# WHAT YOU WILL DO
Restate word for word the lines below from the one that has "Where should I" through the one that has "Visit the Threads profile icon", keeping both and dropping all pictures.

# INPUT MATERIAL
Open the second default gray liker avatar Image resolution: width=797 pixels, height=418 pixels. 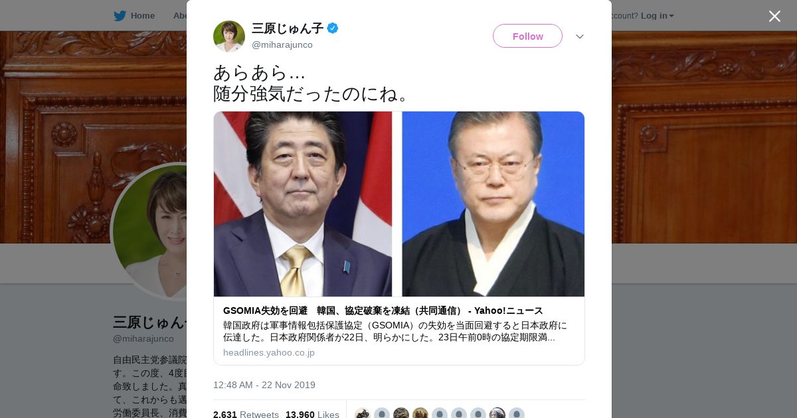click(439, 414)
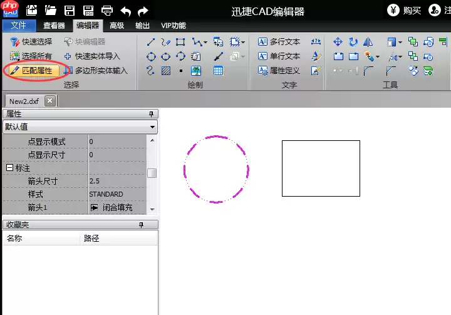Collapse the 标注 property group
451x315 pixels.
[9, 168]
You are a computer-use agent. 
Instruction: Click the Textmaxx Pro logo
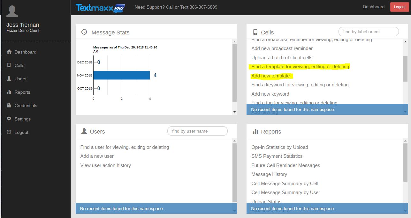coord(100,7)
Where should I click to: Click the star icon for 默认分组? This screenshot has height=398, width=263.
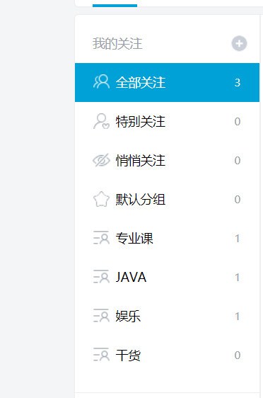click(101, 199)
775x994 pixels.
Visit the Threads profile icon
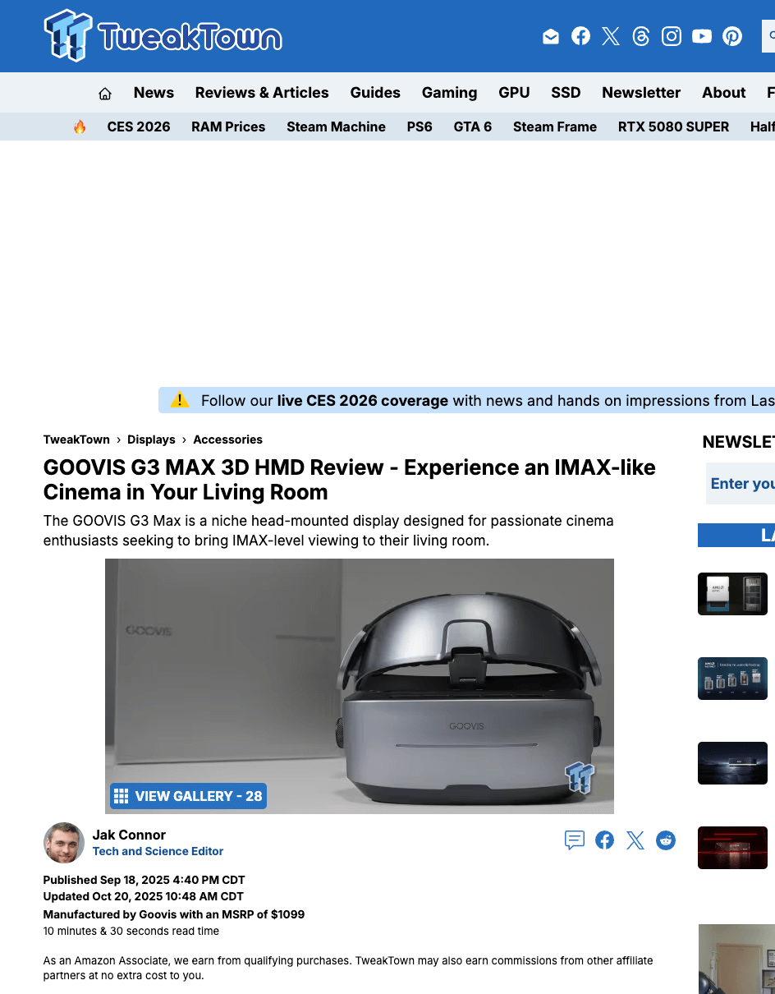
--
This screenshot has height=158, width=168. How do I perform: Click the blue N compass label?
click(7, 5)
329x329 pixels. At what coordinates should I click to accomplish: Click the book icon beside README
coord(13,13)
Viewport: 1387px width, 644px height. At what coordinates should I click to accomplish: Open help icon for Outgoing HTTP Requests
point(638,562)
--
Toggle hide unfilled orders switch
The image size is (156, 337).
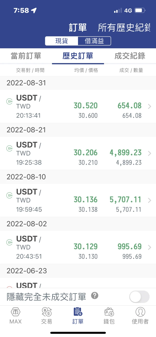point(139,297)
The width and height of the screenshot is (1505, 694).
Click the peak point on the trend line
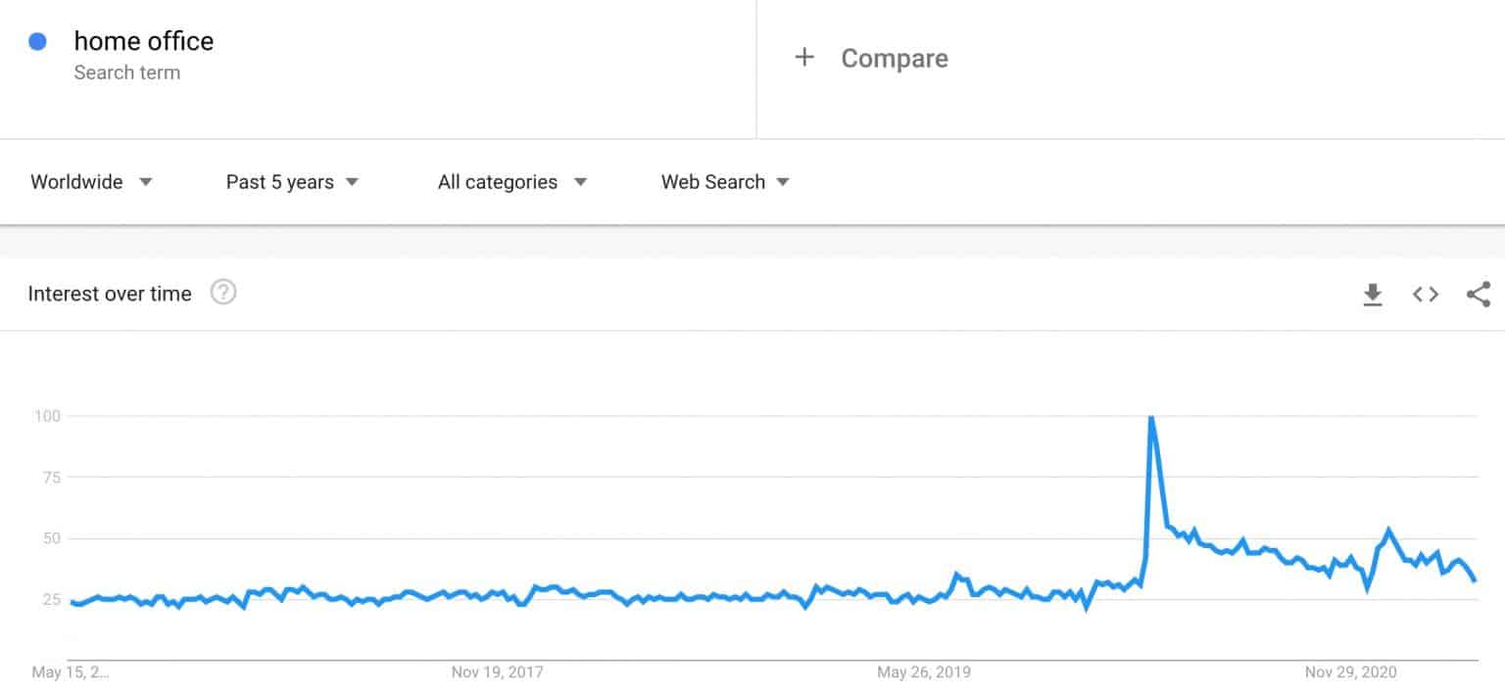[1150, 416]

# WORKED SOLUTION
Where should I click to: Click the star icon for 默认分组? This screenshot has height=398, width=263.
click(101, 199)
775x994 pixels.
Visit the Threads profile icon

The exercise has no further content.